__The problem__: Print exactly those lines that run from the beginning of the data to the line bearing "Click the diagram", inclusive.

Saved entries
------------
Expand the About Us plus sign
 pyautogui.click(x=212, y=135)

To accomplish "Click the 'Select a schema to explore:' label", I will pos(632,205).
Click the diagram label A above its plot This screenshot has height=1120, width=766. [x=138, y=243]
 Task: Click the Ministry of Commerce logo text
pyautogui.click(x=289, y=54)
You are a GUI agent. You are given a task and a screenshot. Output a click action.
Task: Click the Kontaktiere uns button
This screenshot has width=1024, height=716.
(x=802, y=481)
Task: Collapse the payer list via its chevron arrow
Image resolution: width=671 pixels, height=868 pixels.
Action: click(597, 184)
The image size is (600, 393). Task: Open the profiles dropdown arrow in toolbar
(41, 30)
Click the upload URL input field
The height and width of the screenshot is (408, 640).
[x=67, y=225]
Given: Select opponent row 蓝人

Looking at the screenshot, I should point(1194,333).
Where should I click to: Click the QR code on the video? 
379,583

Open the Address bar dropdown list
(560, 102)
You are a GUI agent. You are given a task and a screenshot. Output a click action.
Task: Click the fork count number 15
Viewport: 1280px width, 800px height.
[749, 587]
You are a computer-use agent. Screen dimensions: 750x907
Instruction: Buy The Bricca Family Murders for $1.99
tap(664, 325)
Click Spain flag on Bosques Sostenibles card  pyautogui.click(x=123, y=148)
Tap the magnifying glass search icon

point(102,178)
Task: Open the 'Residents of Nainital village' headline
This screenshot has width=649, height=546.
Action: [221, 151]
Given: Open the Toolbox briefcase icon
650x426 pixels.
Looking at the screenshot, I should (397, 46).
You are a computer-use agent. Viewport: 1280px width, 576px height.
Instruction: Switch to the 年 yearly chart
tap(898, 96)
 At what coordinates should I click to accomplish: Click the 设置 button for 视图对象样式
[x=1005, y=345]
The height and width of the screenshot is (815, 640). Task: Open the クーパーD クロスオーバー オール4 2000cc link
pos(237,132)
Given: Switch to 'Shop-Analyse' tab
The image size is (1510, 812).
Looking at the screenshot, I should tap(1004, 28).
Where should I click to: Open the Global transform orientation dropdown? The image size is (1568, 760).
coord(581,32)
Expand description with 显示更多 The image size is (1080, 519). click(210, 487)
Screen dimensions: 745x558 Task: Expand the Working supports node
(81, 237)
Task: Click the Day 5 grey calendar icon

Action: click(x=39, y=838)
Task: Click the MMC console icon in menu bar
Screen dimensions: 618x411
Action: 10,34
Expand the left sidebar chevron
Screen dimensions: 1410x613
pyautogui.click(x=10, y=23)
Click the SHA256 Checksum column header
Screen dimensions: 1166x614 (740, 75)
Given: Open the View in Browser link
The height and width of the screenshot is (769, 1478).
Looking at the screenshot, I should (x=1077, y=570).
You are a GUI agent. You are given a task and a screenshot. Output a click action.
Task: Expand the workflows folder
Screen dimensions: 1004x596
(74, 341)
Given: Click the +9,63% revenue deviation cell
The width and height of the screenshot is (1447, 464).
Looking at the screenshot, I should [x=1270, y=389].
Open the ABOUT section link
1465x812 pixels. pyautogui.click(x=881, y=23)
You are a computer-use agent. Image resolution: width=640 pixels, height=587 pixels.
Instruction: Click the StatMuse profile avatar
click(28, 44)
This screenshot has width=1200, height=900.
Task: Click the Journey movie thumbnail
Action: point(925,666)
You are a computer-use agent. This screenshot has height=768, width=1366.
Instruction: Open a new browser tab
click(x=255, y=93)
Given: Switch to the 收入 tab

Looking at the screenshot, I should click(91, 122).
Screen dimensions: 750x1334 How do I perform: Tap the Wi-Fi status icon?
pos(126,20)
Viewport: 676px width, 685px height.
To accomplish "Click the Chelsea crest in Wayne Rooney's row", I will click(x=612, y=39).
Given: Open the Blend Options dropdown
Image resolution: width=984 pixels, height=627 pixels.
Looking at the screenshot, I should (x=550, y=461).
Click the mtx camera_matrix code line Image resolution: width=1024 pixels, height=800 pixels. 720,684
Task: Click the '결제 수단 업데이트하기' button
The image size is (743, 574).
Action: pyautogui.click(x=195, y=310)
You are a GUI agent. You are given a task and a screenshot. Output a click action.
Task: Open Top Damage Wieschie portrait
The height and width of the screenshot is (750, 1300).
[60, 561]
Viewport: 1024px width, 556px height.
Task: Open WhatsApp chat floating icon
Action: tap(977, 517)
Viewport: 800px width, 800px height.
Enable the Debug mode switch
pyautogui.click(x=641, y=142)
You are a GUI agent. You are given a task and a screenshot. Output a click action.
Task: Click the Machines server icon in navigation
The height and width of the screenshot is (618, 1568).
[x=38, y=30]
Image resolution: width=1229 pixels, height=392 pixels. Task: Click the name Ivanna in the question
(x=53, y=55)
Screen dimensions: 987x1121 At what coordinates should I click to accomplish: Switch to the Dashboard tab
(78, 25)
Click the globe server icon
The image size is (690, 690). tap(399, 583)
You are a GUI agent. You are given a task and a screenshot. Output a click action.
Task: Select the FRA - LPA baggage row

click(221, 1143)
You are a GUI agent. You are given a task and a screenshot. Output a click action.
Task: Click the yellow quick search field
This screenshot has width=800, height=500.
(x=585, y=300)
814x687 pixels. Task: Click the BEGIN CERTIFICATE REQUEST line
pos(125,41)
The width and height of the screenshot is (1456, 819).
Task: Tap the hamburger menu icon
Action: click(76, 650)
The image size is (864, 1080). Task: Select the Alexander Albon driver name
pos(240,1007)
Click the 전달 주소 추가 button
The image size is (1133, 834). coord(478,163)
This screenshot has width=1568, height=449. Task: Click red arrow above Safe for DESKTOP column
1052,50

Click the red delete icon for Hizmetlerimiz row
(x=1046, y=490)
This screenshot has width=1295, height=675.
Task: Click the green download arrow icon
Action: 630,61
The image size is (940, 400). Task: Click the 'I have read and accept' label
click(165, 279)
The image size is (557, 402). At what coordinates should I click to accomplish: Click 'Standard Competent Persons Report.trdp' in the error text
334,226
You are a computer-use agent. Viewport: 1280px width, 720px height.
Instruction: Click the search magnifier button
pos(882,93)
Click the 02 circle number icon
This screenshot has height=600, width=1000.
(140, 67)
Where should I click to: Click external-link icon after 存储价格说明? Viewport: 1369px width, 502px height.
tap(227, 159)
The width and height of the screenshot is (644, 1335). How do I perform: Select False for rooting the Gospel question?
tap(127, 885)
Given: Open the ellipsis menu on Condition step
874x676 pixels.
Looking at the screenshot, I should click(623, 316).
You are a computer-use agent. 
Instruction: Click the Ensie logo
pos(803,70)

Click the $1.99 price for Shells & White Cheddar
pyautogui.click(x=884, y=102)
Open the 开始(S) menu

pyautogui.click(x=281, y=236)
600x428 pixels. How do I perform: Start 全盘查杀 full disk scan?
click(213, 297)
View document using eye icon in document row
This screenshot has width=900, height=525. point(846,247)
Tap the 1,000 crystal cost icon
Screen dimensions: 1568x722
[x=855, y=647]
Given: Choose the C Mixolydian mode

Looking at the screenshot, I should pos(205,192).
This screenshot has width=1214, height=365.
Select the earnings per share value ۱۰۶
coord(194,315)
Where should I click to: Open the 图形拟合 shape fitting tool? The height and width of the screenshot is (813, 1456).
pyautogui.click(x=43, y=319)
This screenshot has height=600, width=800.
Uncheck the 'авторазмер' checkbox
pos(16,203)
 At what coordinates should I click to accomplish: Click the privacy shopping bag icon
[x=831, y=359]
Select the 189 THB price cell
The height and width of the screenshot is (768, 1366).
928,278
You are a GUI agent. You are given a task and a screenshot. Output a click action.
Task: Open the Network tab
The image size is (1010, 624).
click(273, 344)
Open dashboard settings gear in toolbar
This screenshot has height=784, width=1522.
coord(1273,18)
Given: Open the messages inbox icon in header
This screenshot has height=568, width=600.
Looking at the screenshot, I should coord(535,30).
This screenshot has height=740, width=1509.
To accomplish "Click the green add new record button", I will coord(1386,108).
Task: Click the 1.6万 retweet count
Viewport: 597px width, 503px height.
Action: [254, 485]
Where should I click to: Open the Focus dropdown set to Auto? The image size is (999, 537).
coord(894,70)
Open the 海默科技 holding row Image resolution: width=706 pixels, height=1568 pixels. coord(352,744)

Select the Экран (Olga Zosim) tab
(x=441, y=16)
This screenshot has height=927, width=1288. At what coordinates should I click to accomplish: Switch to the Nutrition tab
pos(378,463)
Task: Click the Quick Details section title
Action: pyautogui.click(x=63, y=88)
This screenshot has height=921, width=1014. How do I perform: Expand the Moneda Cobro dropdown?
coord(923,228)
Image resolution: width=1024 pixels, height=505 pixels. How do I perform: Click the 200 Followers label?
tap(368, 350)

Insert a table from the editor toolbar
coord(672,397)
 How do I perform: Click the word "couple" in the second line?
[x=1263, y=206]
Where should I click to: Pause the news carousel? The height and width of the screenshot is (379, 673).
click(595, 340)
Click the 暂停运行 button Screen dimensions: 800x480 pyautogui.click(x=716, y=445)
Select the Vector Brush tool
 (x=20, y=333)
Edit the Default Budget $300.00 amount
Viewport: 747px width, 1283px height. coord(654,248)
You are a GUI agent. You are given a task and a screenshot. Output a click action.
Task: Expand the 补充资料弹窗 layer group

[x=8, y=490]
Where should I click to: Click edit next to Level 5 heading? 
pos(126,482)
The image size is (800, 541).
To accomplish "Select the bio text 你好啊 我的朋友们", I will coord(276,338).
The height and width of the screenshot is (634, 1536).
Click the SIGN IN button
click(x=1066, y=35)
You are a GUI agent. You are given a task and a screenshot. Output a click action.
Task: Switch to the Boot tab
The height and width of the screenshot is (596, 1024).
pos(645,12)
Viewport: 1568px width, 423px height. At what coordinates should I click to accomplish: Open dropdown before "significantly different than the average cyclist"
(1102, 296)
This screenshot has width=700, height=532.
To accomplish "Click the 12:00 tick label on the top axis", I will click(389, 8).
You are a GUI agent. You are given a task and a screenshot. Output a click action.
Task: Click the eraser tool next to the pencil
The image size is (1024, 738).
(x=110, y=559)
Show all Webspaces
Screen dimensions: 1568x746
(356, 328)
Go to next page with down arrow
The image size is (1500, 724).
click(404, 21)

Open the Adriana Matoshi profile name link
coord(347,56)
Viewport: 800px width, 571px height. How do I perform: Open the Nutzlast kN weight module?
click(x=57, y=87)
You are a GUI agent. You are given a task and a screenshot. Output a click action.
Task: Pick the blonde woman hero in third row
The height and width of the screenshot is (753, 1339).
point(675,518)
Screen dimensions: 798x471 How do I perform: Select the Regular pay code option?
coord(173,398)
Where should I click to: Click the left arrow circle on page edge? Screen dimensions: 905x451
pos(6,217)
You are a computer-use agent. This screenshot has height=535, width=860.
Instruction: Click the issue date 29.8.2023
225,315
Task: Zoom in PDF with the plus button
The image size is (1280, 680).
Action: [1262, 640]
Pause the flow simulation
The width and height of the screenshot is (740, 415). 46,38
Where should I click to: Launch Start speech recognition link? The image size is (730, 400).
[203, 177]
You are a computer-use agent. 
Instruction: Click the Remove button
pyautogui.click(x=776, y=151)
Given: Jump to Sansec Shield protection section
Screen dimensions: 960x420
------------
__Answer to the exercise__:
Expand the About Us plus sign
 pyautogui.click(x=212, y=135)

To accomplish "Click the 'Select a schema to explore:' label", I will pos(632,205).
Click the diagram label A above its plot This screenshot has height=1120, width=766. [x=138, y=243]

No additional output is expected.